Clippers: Deblin Bagchi on Multilingual Speech Recognition

Learning from the best: A teacher-student framework multilingual models for low-resource languages.

Automatic Speech Recognition (ASR) in low resource languages is problematic because of the absence of transcripted speech. The amount of training data for any specific language in this category does not exceed 100 hours of speech. Recently, it has been found that knowledge obtained from a huge multilingual dataset (~ 1500 hours) is advantageous for ASR systems in low resource settings, i.e. the neural speech recognition models pre-trained on this dataset and then fine-tuned on language-specific data report a gain in performance as compared to training on language-specific data only. However, it goes without saying that a lot of time and resources are required to pre-train these models, specially the ones with recurrent connections. This work investigates the effectiveness of Teacher-Student (TS) learning to transfer knowledge from a recurrent speech recognition model (TDNN-LSTM) to a non-recurrent model (TDNN) in the context of multilingual speech recognition.

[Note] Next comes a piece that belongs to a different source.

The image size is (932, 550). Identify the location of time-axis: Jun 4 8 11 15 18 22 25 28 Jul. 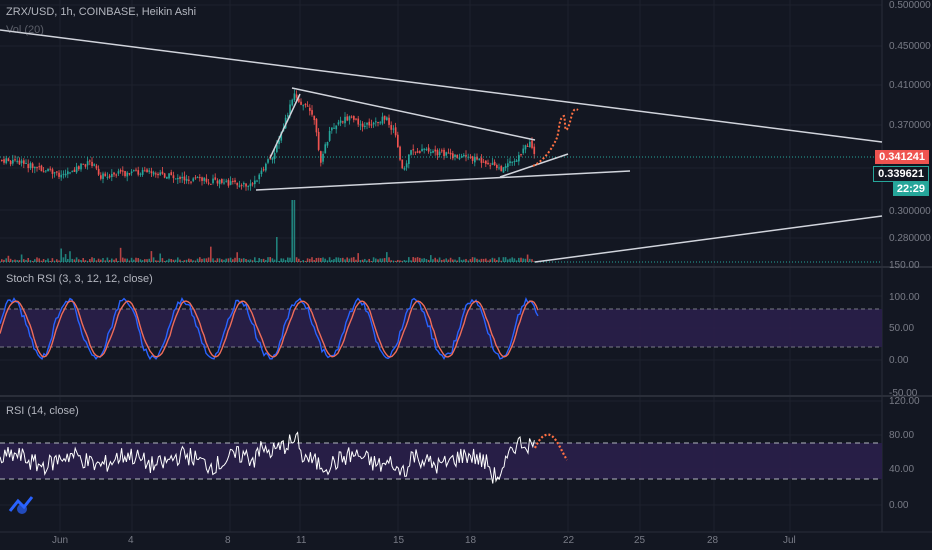
(424, 540).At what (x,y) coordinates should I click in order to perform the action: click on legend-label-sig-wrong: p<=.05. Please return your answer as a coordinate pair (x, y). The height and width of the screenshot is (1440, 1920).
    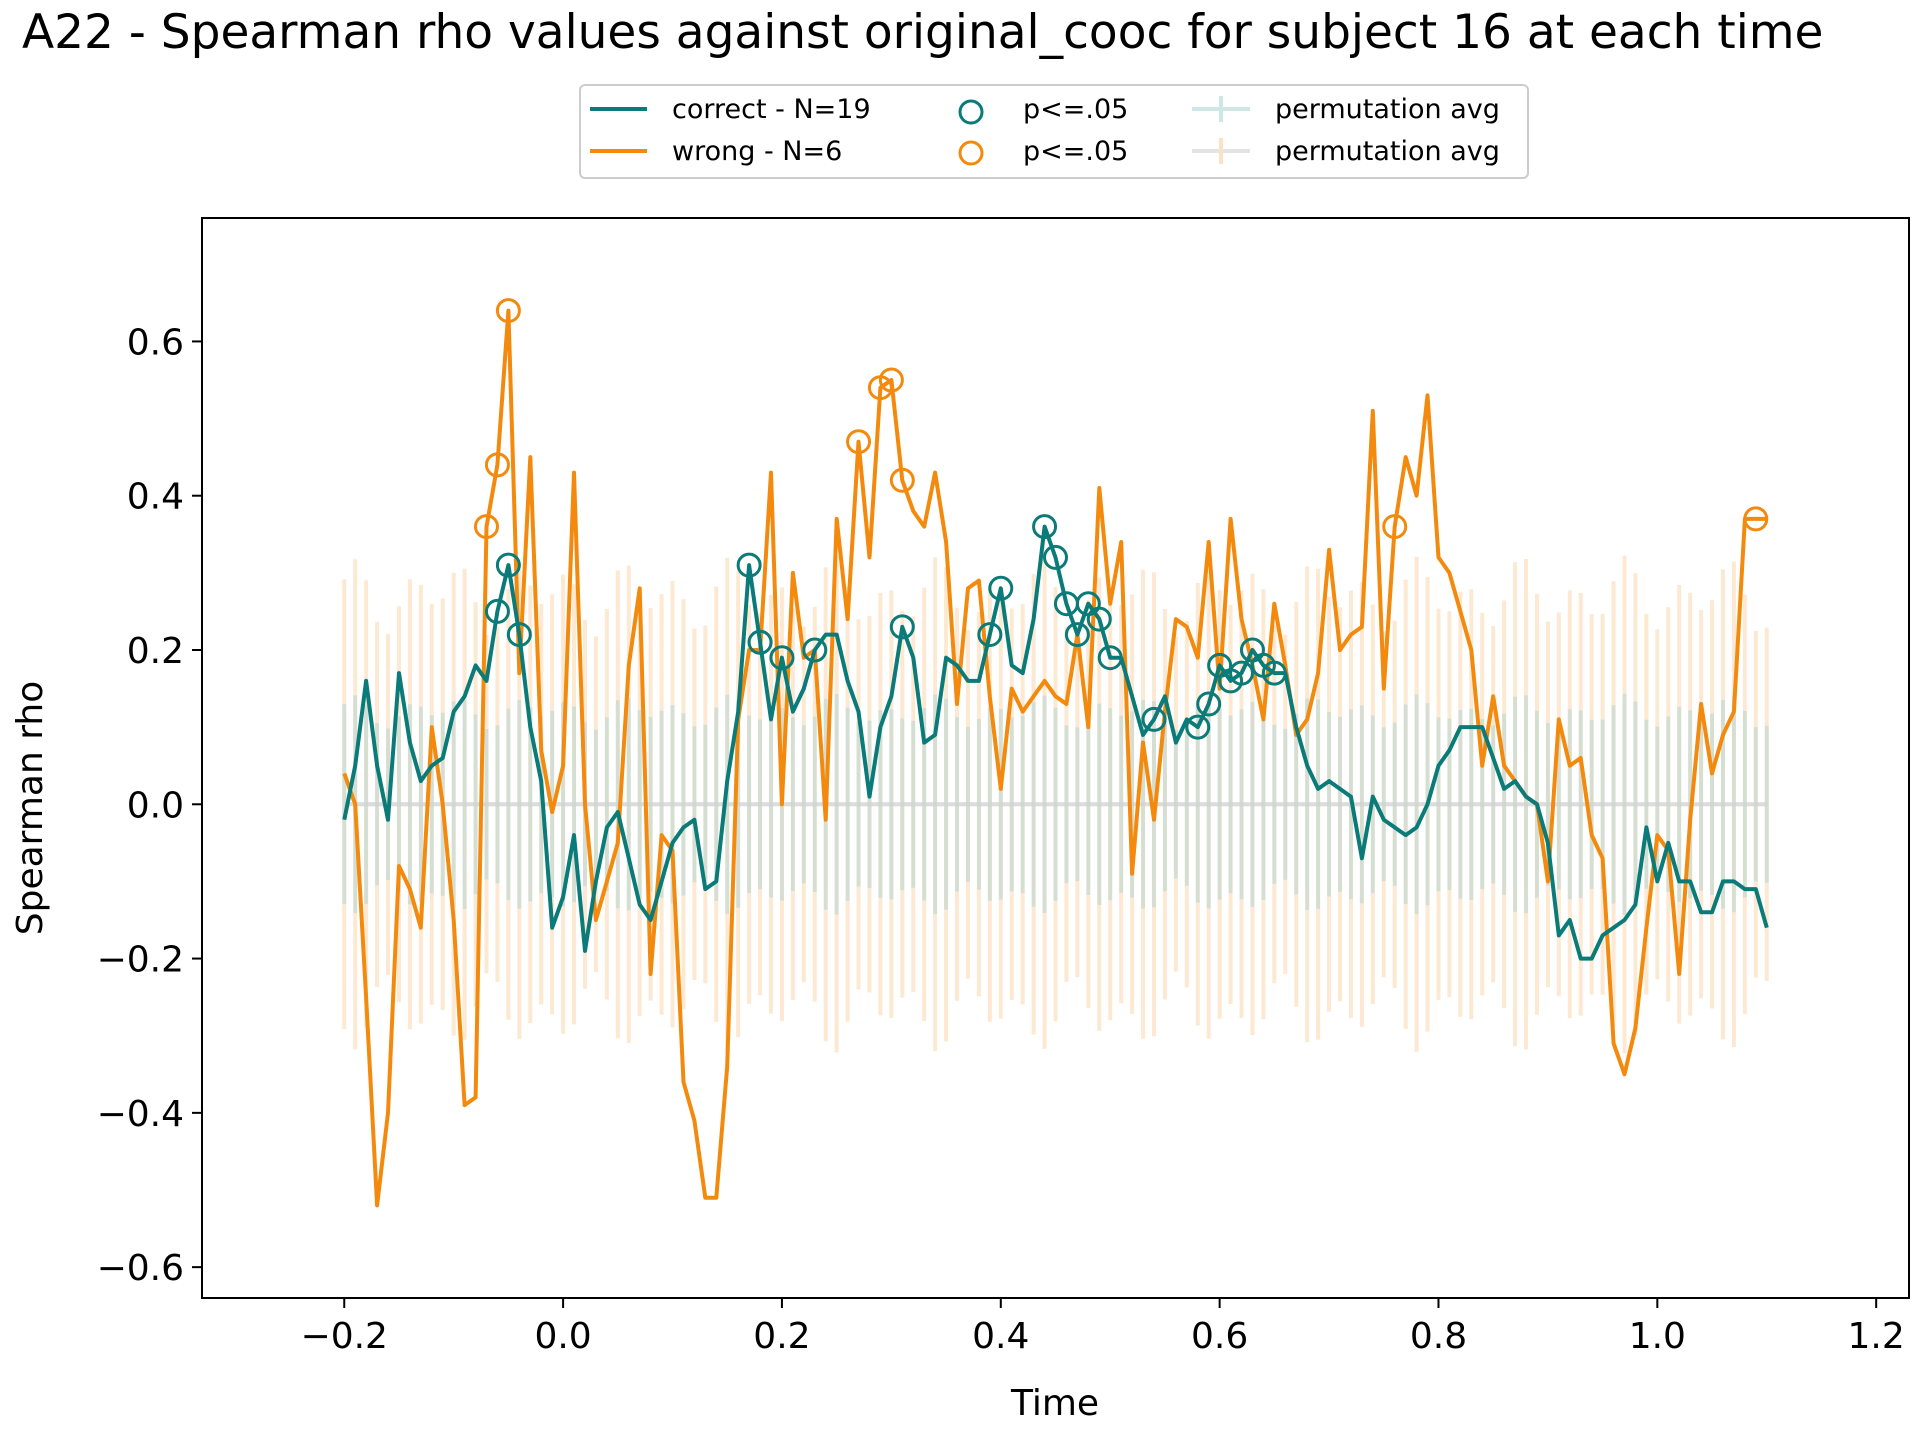
    Looking at the image, I should click on (1076, 152).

Our results are interesting in more than one level. First, we find that student TDNN models trained using TS learning from a recurrent model (TDNN-LSTM) perform much better than their counterparts pre-trained using supervised learning. Second, these student models are trained only with language-specific data instead of the bulky multilingual dataset. Finally, the TS architecture allows us to leverage untranscribed data (previously untouched during supervised training) resulting in further improvement in the performance of the student TDNNs.